Published in Hydrology Research, 2026

Recommended citation: Bilolikar, D. K., More, A., Gong, A., & Janssen, J. (2026). How to out-perform default random forest regression: choosing hyperparameters for applications in large-sample hydrology. Hydrology Research, 57(1), 61-77. https://iwaponline.com/hr/article/57/1/61/110626

Predictions are a central part of water resources research. Despite their strong theoretical basis, the effective application of physically based models to catchment-scale processes remains an ongoing challenge and there are some important prediction problems that are not easily amenable to a first-principles representation. As such, machine learning (ML) models have been seen as a valid alternative in recent years. In spite of their availability, well-optimized state-of-the-art ML strategies are not widely used in water resources research. Further, some analyses require many model trainings, so sometimes computational time prevents properly optimized hyperparameters.

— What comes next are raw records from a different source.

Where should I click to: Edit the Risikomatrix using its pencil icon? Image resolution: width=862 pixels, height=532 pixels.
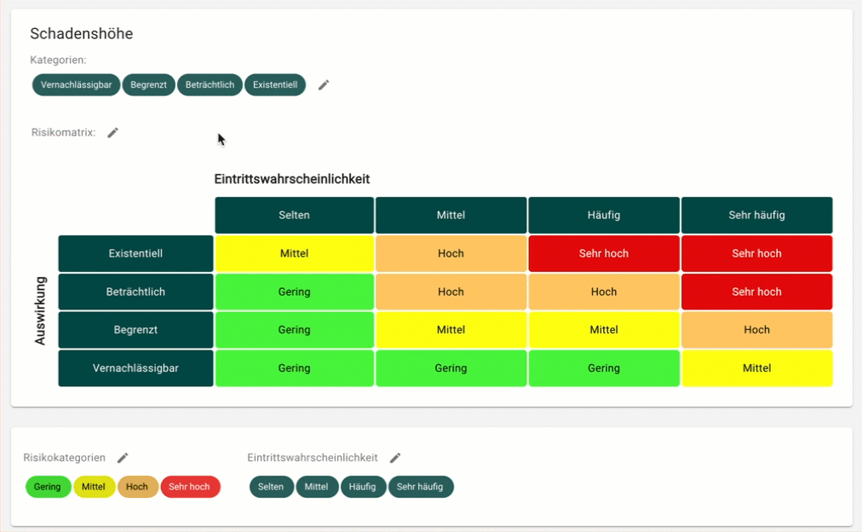click(x=113, y=132)
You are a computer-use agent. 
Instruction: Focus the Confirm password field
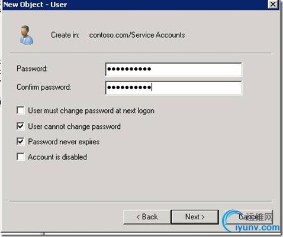click(173, 87)
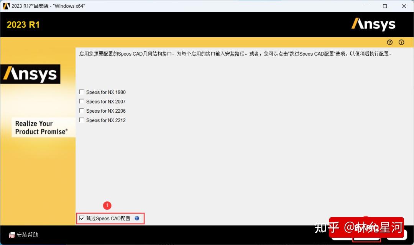
Task: Click the info circle icon in the yellow bar
Action: pyautogui.click(x=401, y=42)
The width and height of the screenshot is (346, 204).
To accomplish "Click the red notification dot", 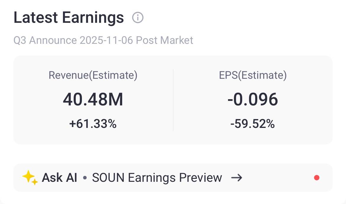I will (317, 178).
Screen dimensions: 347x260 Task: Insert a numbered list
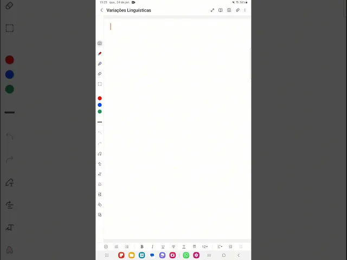pyautogui.click(x=117, y=246)
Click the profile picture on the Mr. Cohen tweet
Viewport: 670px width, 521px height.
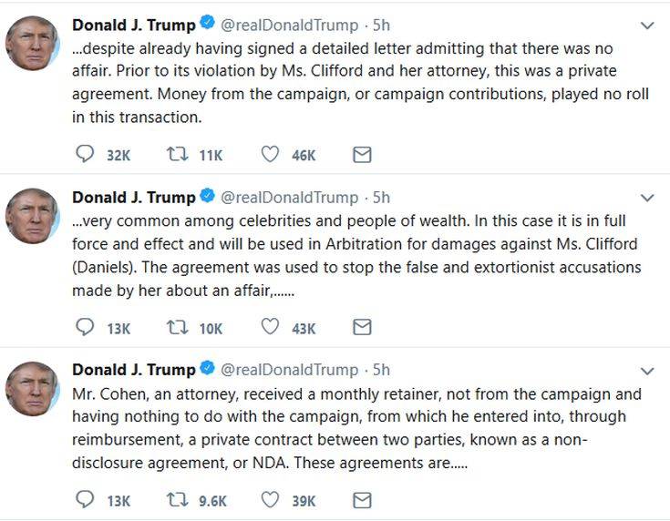(x=34, y=388)
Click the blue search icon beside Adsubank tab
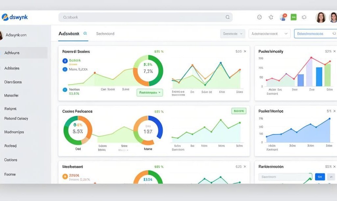The height and width of the screenshot is (201, 337). 85,34
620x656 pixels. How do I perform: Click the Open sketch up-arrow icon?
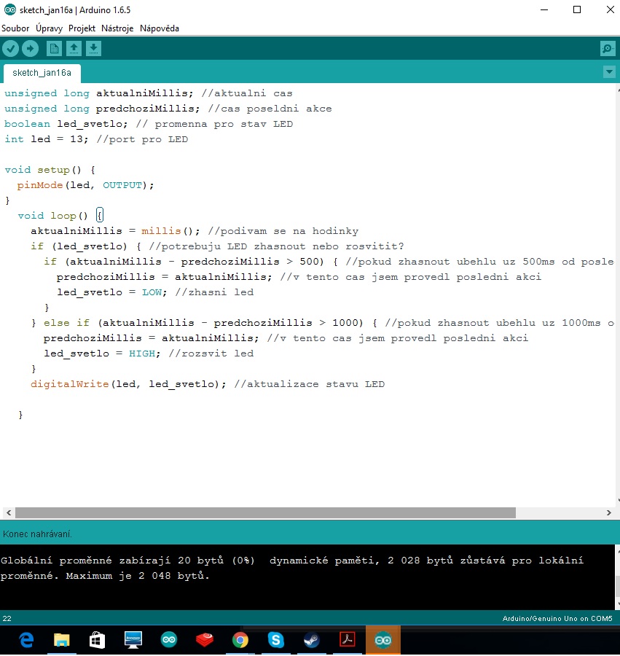tap(74, 49)
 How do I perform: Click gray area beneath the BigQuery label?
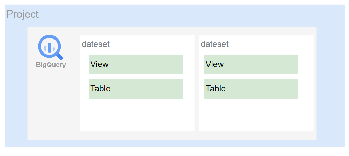click(x=52, y=104)
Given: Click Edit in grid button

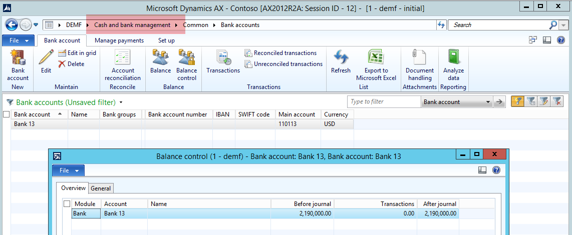Looking at the screenshot, I should (x=77, y=53).

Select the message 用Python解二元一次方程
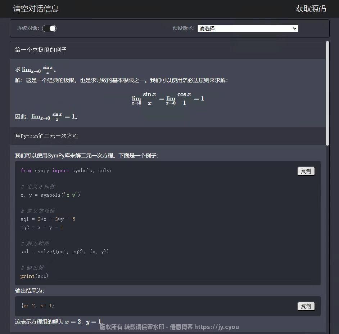(x=46, y=136)
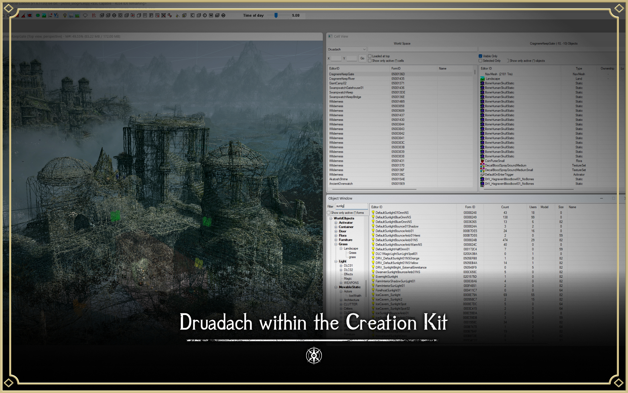Viewport: 628px width, 393px height.
Task: Click the boxed W toolbar icon
Action: pyautogui.click(x=211, y=15)
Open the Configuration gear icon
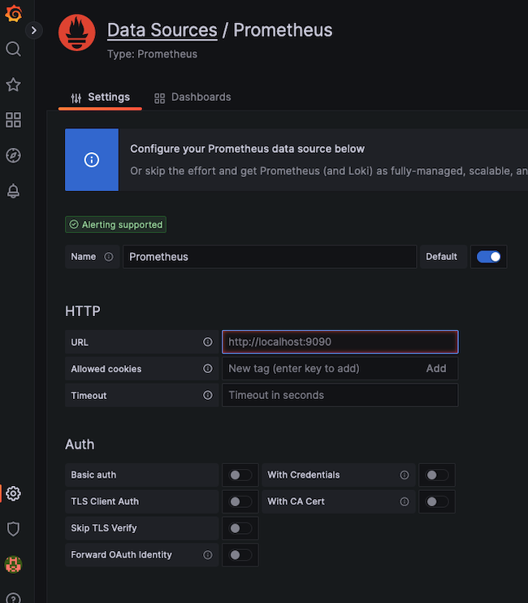The height and width of the screenshot is (603, 528). tap(13, 493)
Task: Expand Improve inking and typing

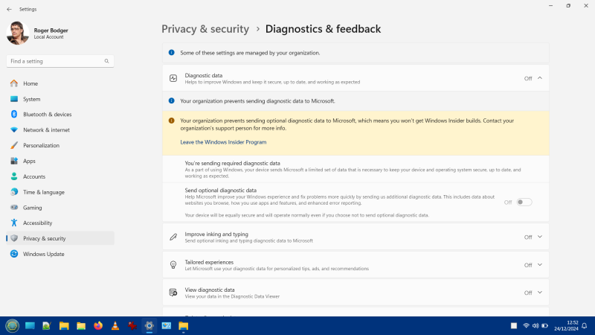Action: click(539, 237)
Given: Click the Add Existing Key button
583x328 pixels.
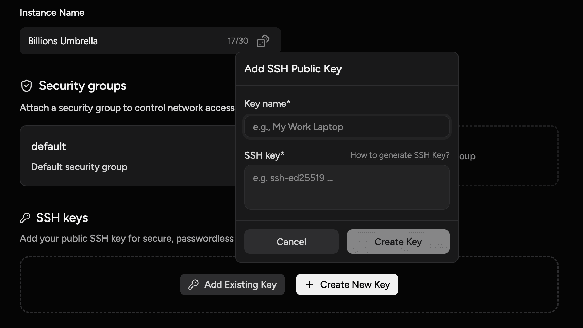Looking at the screenshot, I should point(232,284).
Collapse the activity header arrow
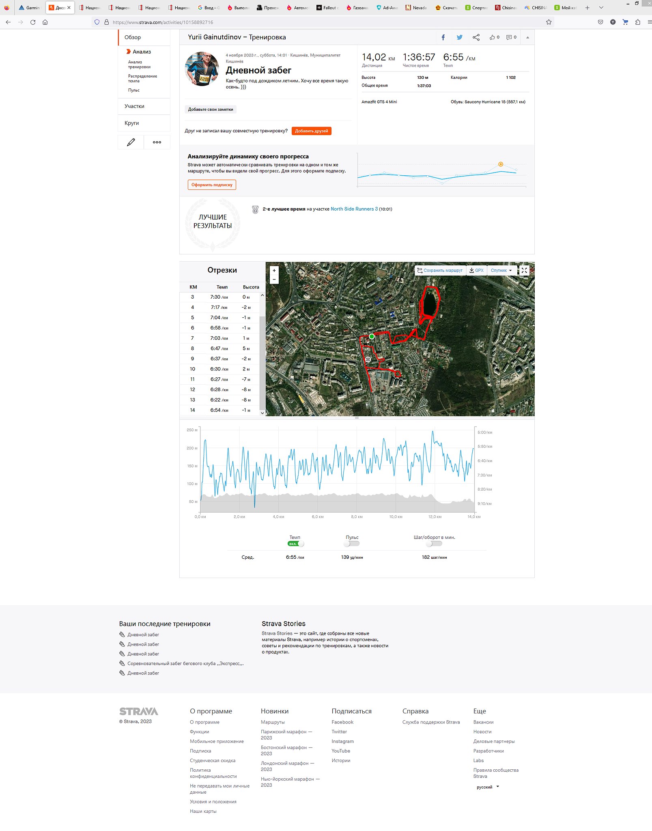The image size is (652, 831). 527,37
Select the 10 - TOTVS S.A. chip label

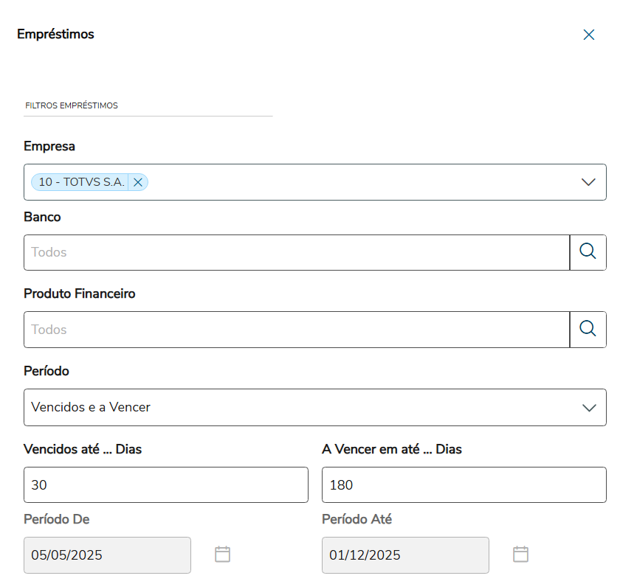[x=81, y=182]
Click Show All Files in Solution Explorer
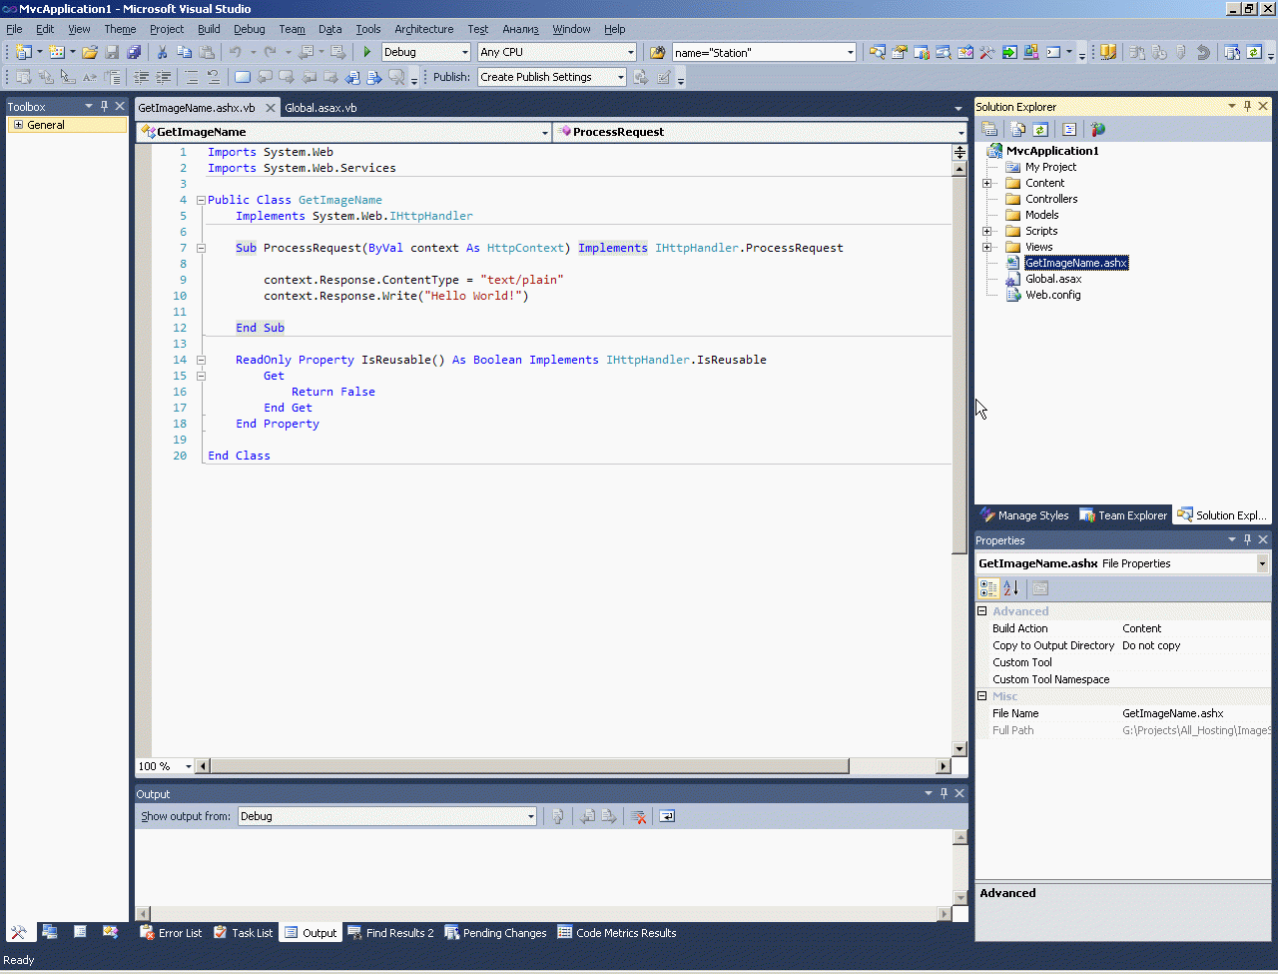The height and width of the screenshot is (974, 1278). [1017, 129]
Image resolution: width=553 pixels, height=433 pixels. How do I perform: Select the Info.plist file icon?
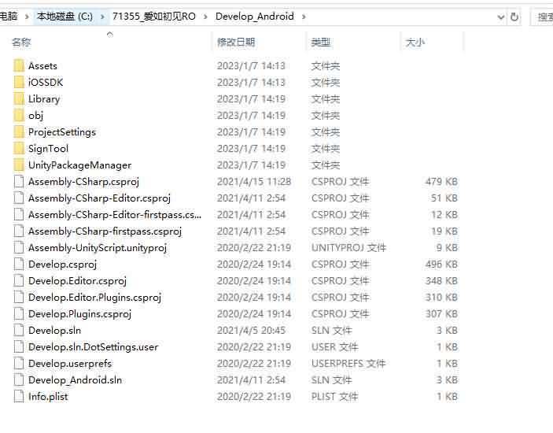point(19,397)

To leverage data and use it effectively to drive scientific advances in the field, it is essential to make ML models accessible to users that may lack a deep understanding of ML by improving automated machine learning resources. ML models such as XGBoost have been recently shown to outperform random forest (RF) models which are traditionally used in water resources research. In this study, based on over 150 water-related datasets, we extensively compare XGBoost and RF. This study provides water scientists with access to quick user-friendly RF and XGBoost model optimization.